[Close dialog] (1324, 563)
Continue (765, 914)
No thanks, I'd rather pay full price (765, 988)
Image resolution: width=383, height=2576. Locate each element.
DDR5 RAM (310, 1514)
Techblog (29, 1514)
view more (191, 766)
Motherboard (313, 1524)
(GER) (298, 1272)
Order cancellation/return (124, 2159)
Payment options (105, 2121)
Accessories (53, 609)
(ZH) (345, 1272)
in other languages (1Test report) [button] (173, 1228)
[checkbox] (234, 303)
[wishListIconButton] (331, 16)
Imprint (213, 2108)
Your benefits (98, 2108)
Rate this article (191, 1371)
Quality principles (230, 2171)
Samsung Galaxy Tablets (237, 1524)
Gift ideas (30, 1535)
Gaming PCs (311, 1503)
——
Generate an exact reproduction of all entries.

*Response below*:
[Close dialog] (1324, 563)
Continue (765, 914)
No thanks, I'd rather pay full price (765, 988)
Image resolution: width=383, height=2576. Locate each element.
DDR5 RAM (310, 1514)
Techblog (29, 1514)
view more (191, 766)
Motherboard (313, 1524)
(GER) (298, 1272)
Order cancellation/return (124, 2159)
Payment options (105, 2121)
Accessories (53, 609)
(ZH) (345, 1272)
in other languages (1Test report) [button] (173, 1228)
[checkbox] (234, 303)
[wishListIconButton] (331, 16)
Imprint (213, 2108)
Your benefits (98, 2108)
Rate this article (191, 1371)
Quality principles (230, 2171)
Samsung Galaxy Tablets (237, 1524)
Gift ideas (30, 1535)
Gaming PCs (311, 1503)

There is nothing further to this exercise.